*Exercise goal*
Please reproduce the rows from the line with "Click the ampersand before Privacy" to the line with "This screenshot has height=657, width=1600.", both lines included, word for word.

*Provided data*
-=-=-

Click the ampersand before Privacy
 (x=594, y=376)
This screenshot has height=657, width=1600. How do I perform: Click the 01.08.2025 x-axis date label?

-=-=-

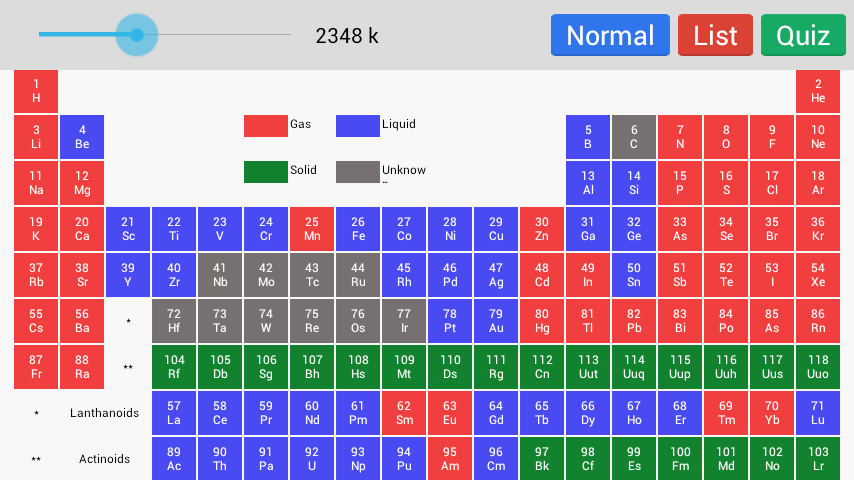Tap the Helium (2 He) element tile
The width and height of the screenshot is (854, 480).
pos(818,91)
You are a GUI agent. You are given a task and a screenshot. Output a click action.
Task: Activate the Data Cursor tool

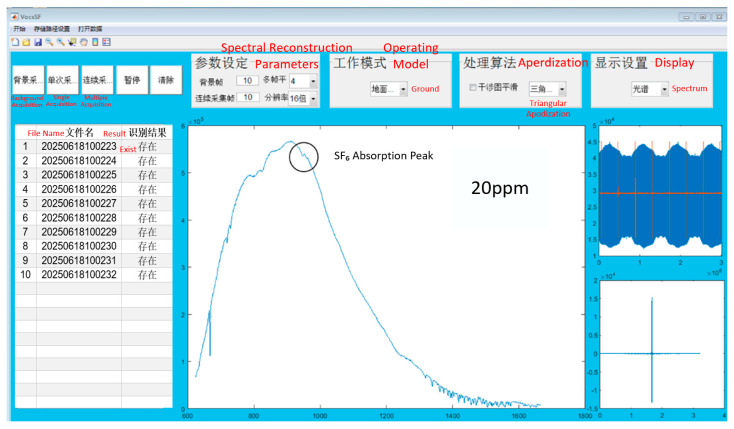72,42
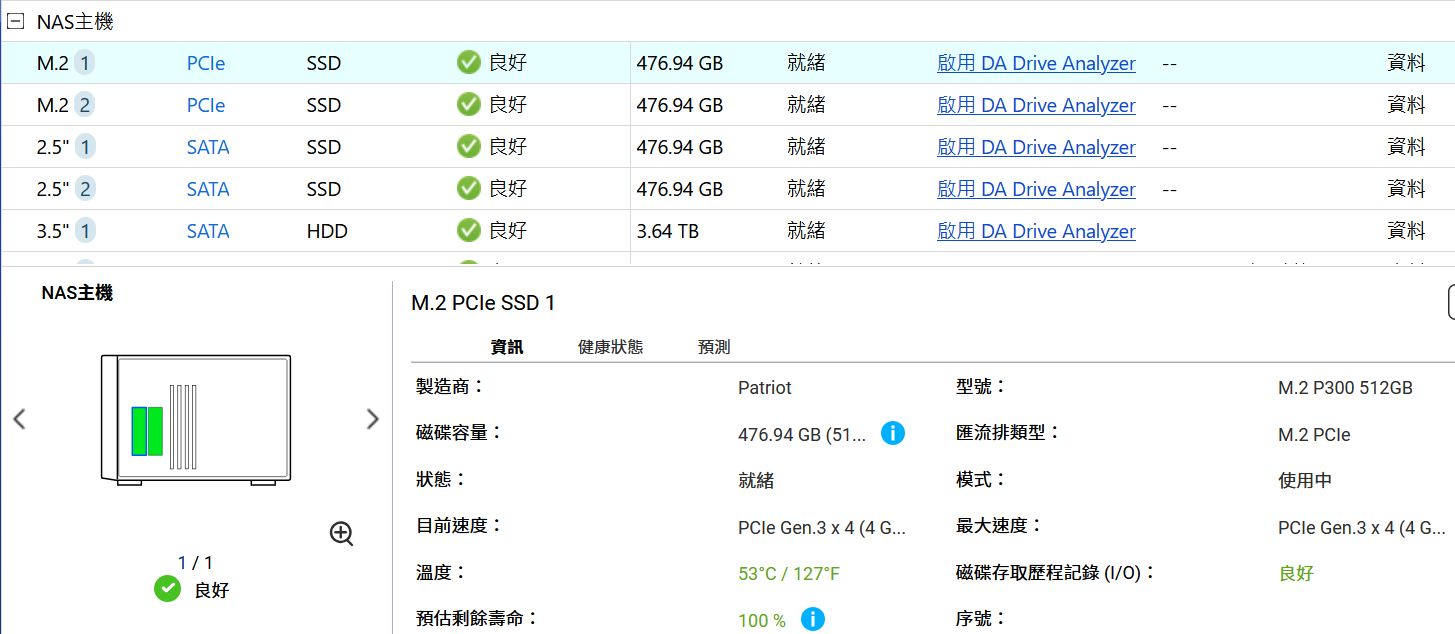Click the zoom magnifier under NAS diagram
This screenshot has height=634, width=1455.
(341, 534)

-=-=-

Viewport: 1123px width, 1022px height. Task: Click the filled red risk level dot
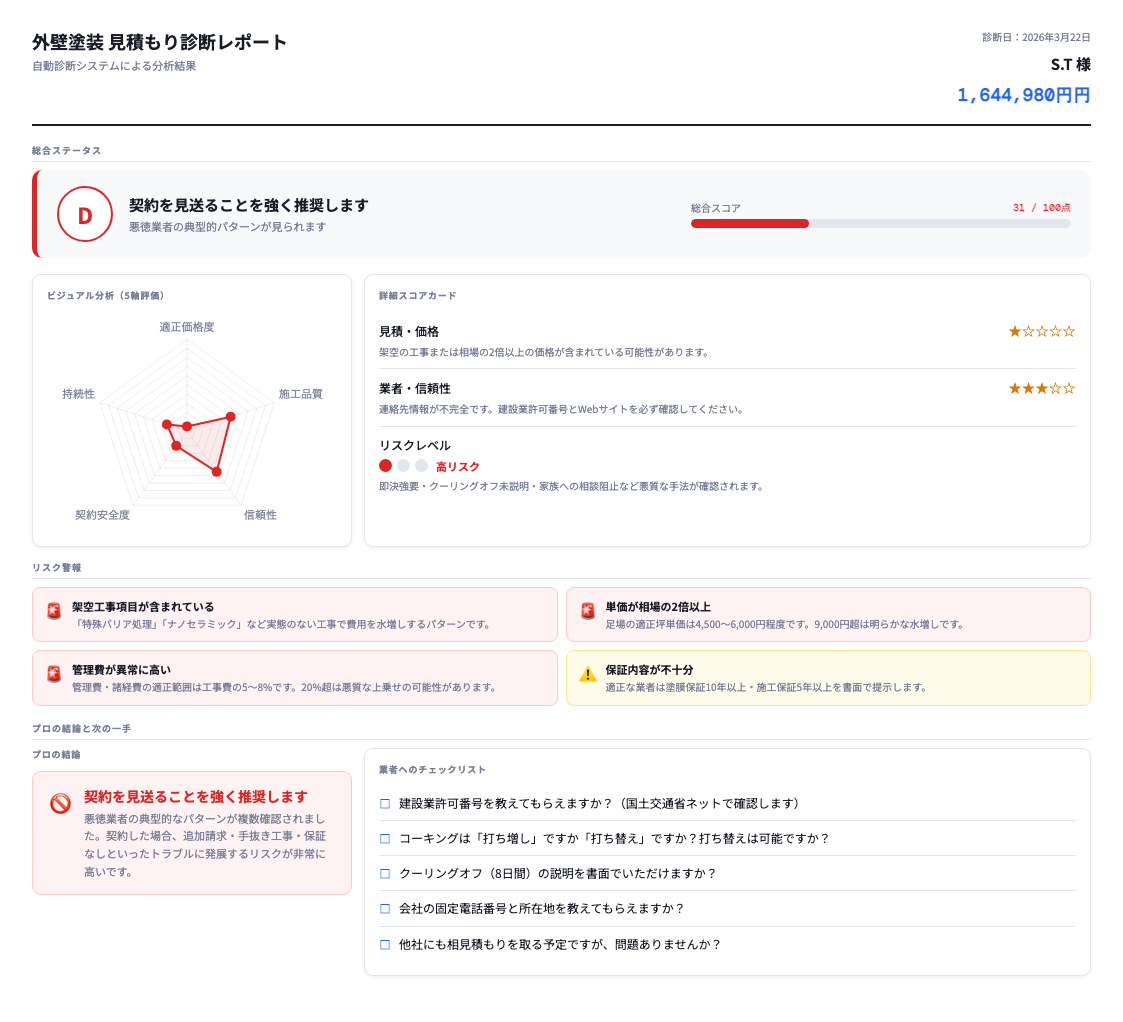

-=-=-

*Completed exercise*
Click the ampersand before Privacy
 (x=594, y=376)
This screenshot has height=657, width=1600. How do I perform: Click the 01.08.2025 x-axis date label?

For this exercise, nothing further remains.